## begin
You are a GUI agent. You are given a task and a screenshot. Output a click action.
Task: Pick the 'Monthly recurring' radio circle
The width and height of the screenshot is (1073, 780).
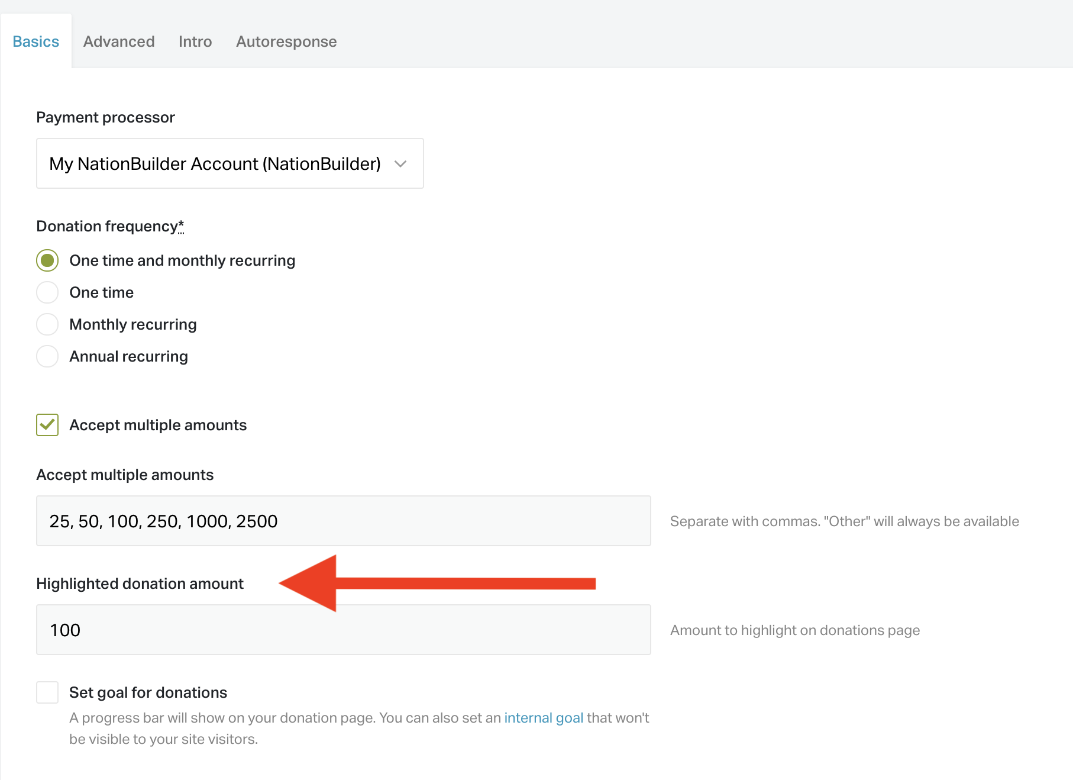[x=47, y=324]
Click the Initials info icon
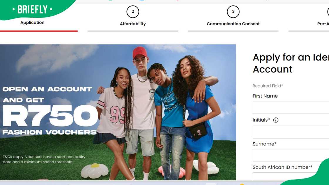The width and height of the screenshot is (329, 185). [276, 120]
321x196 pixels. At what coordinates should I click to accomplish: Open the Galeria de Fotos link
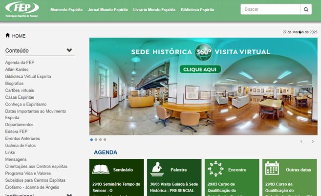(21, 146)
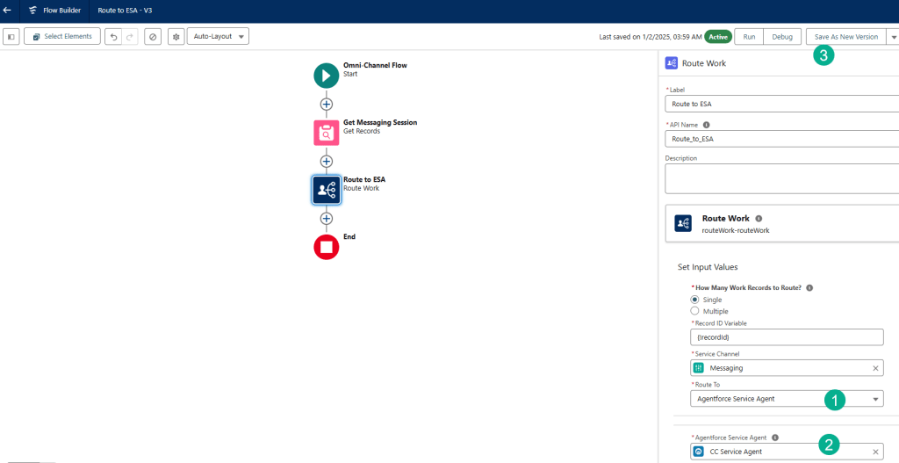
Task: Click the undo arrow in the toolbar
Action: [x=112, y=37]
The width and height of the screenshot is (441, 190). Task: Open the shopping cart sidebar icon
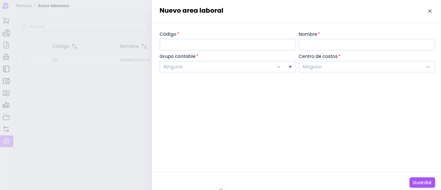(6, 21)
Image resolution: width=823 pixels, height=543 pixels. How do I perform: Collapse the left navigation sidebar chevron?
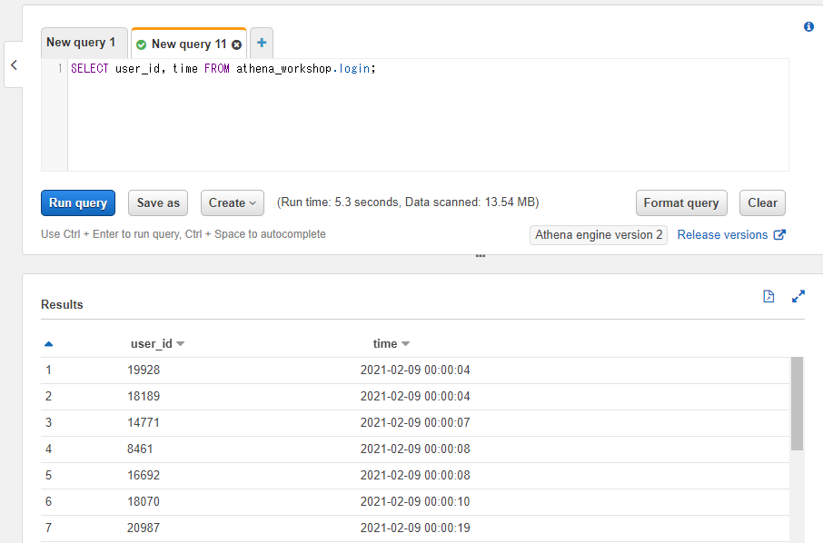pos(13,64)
## end
## begin
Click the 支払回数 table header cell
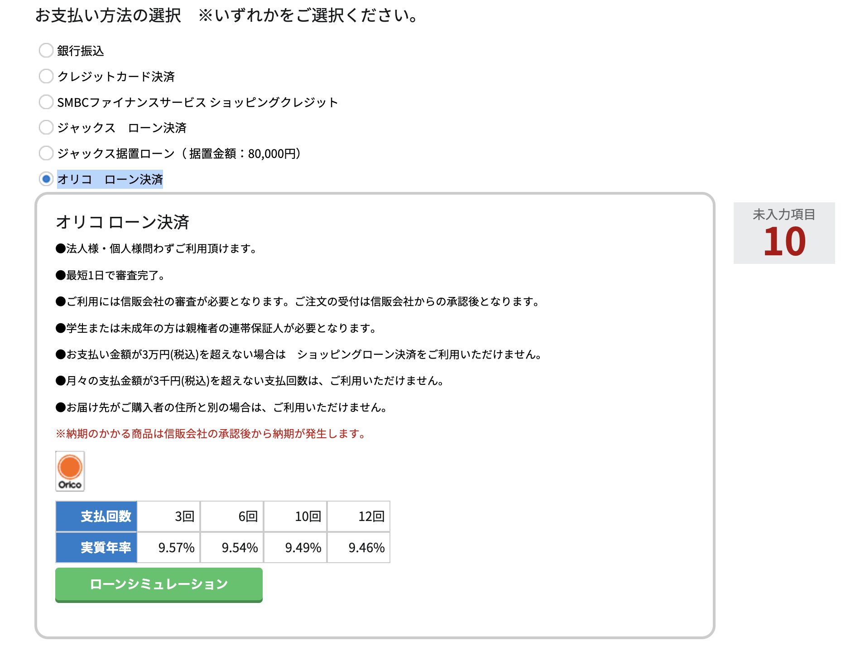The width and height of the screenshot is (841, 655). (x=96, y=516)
## end
# [The exercise]
Please rewrite the listing starting at the line containing "You are a GUI" and ending at the line containing "Action: [x=112, y=37]", changing "Monthly recurring" to "Weekly recurring" and keeping everything else the same. Omit the images from your answer.

# [Solution to this exercise]
You are a GUI agent. You are given a task and a screenshot. Output a click action.
Task: Pick the 'Weekly recurring' radio circle
The width and height of the screenshot is (1073, 780).
[x=47, y=324]
Click the Initials info icon
The width and height of the screenshot is (329, 185). [276, 120]
321x196 pixels. At what coordinates should I click to accomplish: Open the Galeria de Fotos link
(21, 146)
Task: Click the undo arrow in the toolbar
Action: [x=112, y=37]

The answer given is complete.